Hal ini terjadi baik dalam kepercayaan dan peribadatan, baik dalam hal kepengikutan dan kepenguasaan, maupun dalam kedua hal itu sekaligus.” (Buku “Petunjuk Jalan” Sayyid Qutb- Media Da’wah- hlm 66)
Jelas sekali sebagaimana ditulis oleh Sayyid Qutb di atas bahwa Sepanjang sejarah manusia, tujuan da'wah itu hanya satu saja. Yaitu: mengenalkan manusia kepada Ilah mereka yang satu, Ilah mereka yang sesungguhnya, menegaskan bahwa mereka adalah hamba Ilah mereka yang satu, dan menghilangkan ke-ilah-an makhluk.
Tujuan da’wah seperti ditegaskan beliau di atas sangat sesuai dengan ayat-ayat Al-Qur’an dimana Allah سبحانه و تعالى menegaskan bahwa para Nabi dan Rasul Allah semua menyerukan kaumnya masing-masing pesan abadi yang serupa:
“Dan sesungguhnya Kami telah mengutus rasul pada tiap-tiap umat (untuk menyerukan):
"Sembahlah Allah (saja), dan jauhilah Thaghut itu".(QS An-Nahl 36)
“Dan sesungguhnya Kami telah mengutus Nuh kepada kaumnya, (dia berkata): "Sesungguhnya aku adalah pemberi peringatan yang nyata bagi kamu, agar kamu tidak menyembah selain Allah.” (QS Hud 25-26)
“Dan kepada kaum Ad (Kami utus) saudara mereka, Hud. Ia berkata: "Hai kaumku, sembahlah Allah, sekali-kali tidak ada bagimu Ilah selain Dia. Kamu hanyalah mengada-adakan saja.” (QS Hud 50)

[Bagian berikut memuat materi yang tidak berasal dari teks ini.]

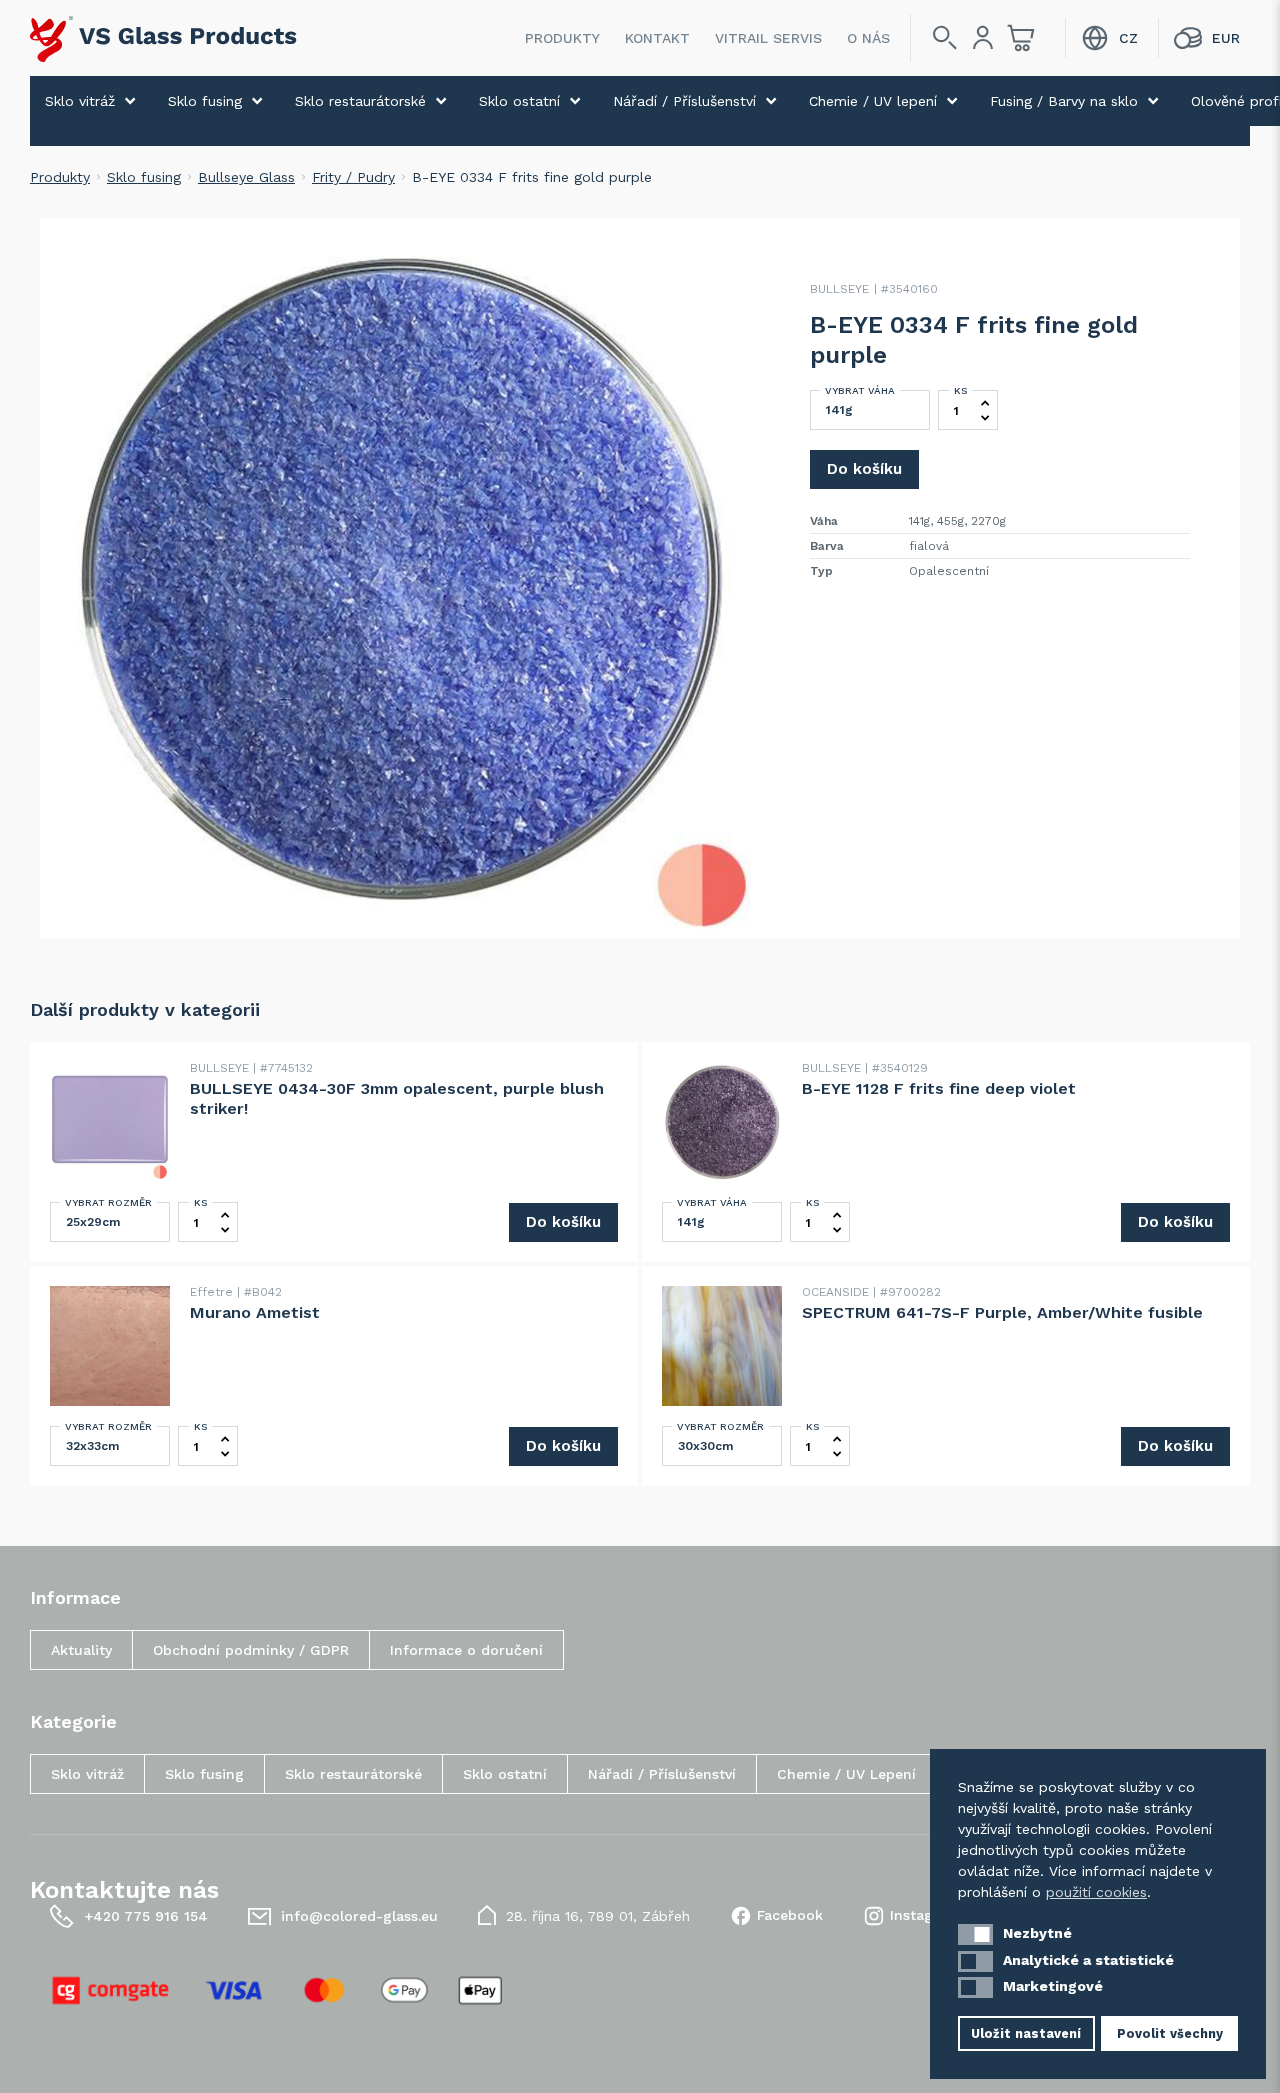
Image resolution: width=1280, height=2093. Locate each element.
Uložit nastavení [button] (1026, 2033)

Inilah pesan sepanjang zaman yang menjadi inti da’wah Islam. Yaitu mengajak setiap manusia untuk memfokuskan ibadah hanya kepada Allah سبحانه و تعالى seraya meninggalkan berbagai ilah atau thaghut yang merupakan musuh para Nabiyullah ‘alaihimussalam. Demikianlah yang diungkapkan Nabiyullah Ibrahim ‘alaihissalam kepada kaumnya:
“Ibrahim berkata: "Maka apakah kamu telah memperhatikan apa yang
selalu kamu sembah, kamu dan nenek moyang kamu yang dahulu? Karena
sesungguhnya apa yang kamu sembah itu adalah musuhku, kecuali Rabb
semesta alam.” (QS Asy-Syuara 75-77)
Selanjutnya Sayyid Qutb menulis: “Selain dari beberapa gelintir manusia pada saat-saat tertentu dalam sejarah, manusia tidak pernah mengingkari prinsip ketuhanan, atau menolak adanya Ilah sama sekali. Hanya mereka tersalah dalam mengenal hakekat Ilah mereka yang hak itu.” Menurutnya, manusia pada umumnya tidak mengingkari prinsip ketuhanan atau menolak adanya ilah sama sekali. Artinya, sekedar mengaku ber-ilah bukanlah hal yang istimewa, sebab pada umumnya manusia memang mengakui adanya ilah bagi mereka. Tetapi mereka sering tersalah di dalam mengenal, memahami dan memuliakan ilah yang hak itu.
Malah lebih lanjut beliau menulis: “Atau mereka perserikatkan Allah سبحانه و تعالى dengan suatu ilah yang lain, baik dalam bentuk kepercayaan atau peribadatan ( الاعتقاد و العبادة), maupun dalam bentuk kepenguasaan dan kepengikutan (الحاكمية و الإتباع ).” Sering pula terjadi bahwa manusia memperserikatkan Allah سبحانه و تعالى dengan suatu atau beberapa ilah lainnya. Artinya manusia menjadikan bersama Allah سبحانه و تعالى partner yang disetarakan, disejajarkan atau disandingkan dengan Allah سبحانه و تعالى Dzat yang Maha Kaya lagi Maha Terpuji. Dzat yang tidak bisa diserupakan dengan apapun dan siapapun. Dzat yang menjadi tempat bergantung segenap makhluk di langit maupun di bumi dan semua yang ada di antara keduanya. Dan sialnya lagi, manusia menyekutukan Allah سبحانه و تعالى bukan saja dalam bentuk kepercayaan atau peribadatan ( الاعتقاد و العبادة), yang mana hal ini sudah sangat diketahui dan diwaspadai oleh banyak muslim sebagai suatu dosa besar yang tidak bakal bisa diampuni Allah سبحانه و تعالى.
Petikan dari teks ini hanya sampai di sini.